Ucraina, gli errori politici e il dolore

Ben vengano le immagini che riportano le nostre coscienze alla cruda realtà della guerra in Ucraina, che spesso finisce occultata dalle analisi degli strateghi e dalle grida dei tifosi.

Le fotografie con i corpi dei soldati russi ammassati per strada sono state usate dagli ucraini per le loro strategie di comunicazione, ma dovevano essere viste, e qualcuno le avrà viste anche in Russia. Così come le lacrime di Yulija e Katerina, le mogli di due alti ufficiali del Battaglione Azov intrappolati nell’acciaieria Azovstal di Mariupol’ assediata dai russi. Nonostante i tentativi speciosi di restaurare la loro figura pubblica, quelli dell’Azov sono militanti neonazisti, anche se combattono per difendere il loro Paese invaso. Nella lettera che le mogli hanno consegnato al Papa, c’è una richiesta analoga a quella già avanzata da Onufrij, primate della Chiesa ortodossa ucraina-Patriarcato di Mosca, ovvero di risparmiare i soldati dell’Azov e trasferirli in un Paese terzo. I russi non accetteranno mai, sanno che da questo «Paese terzo» sarebbero presto rimpatriati e da Kiev rimandati al fronte.

Ma il dolore delle mogli e dei figli è sacro, va rispettato. Vale quello delle madri dei soldati di leva che Mosca mandò all’attacco nei primi giorni, o quello di qualunque civile innocente che, in Afghanistan come in Iraq, in Siria come nello Yemen, sia stato investito da una violenza come questa.Intanto, sul campo, il conflitto prosegue e sempre più azzeccato pare il giudizio espresso qualche giorno fa dagli analisti militari del Pentagono: per ora né vinti né vincitori in una guerra che sta ormai diventando di lunga durata. A Nord, sul fronte di Khar’kiv, gli ucraini hanno riguadagnato molto terreno e con le truppe ormai lambiscono il confine con la Russia.

È difficile capire se si sia trattato di un’avanzata ucraina o di una ritirata russa, forse un po’ di entrambe, anche perché poco più a Sud, nella direzione di Izyum, i russi continuano a premere per conquistare terreno.
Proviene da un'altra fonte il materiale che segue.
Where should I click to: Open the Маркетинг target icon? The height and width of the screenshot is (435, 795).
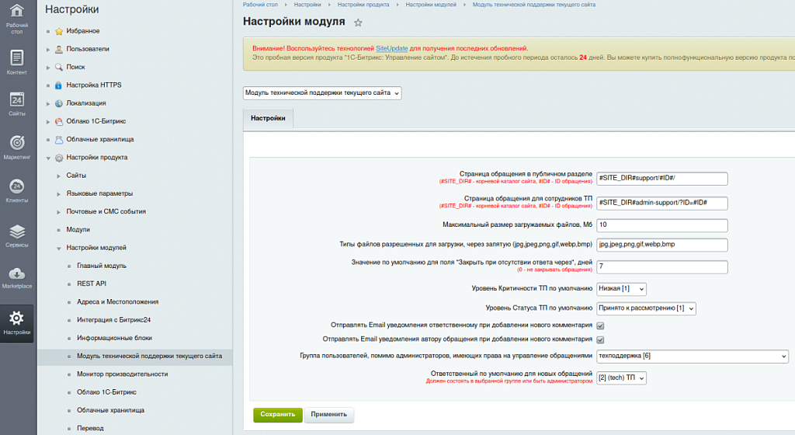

In questo momento, però, lo scontro più importante è quello che si svolge tra la costa e le acque del Mar Nero intorno all’Isola dei Serpenti, dove i russi stanno cercando di insediare batterie di missili che potrebbero loro assicurare il controllo dello spazio marittimo e intanto agevolare, sulla terra, un’eventuale avanzata da Kherson, già occupata, verso Mikolayiv e infine Odessa.

E mentre la linea del fronte si mantiene mobile e indefinita, crescono le tensioni internazionali. Il premier inglese Boris Johnson vola a Stoccolma e a Helsinki per firmare con Svezia e Finlandia un accordo di reciproca protezione prima dell’ingresso, ormai imminente, dei Paesi nordici nell’Alleanza Atlantica. Una mossa, quella dei due vicini della Russia, emotivamente giustificabile ma politicamente meno comprensibile, visto che esiste già una stretta partnership di Svezia e Finlandia con la Nato, e il Regno Unito, russofobico per storia e anti-putiniano per scelta anche prima di questa guerra, è il Paese giusto per eccitare le diffidenze e i rancori della Russia.

Mentre sull’altro lato della barricata, la Bielorussia vara una speciale mobilitazione di truppe d’assalto al confine Sud, tra Ucraina e Polonia. Motivazione ufficiale: rispondere alle recenti esercitazioni Nato in Polonia. Ragione vera: costringere gli ucraini a guardare anche quell’area e impegnare lì, anche senza combattere, parte delle loro truppe.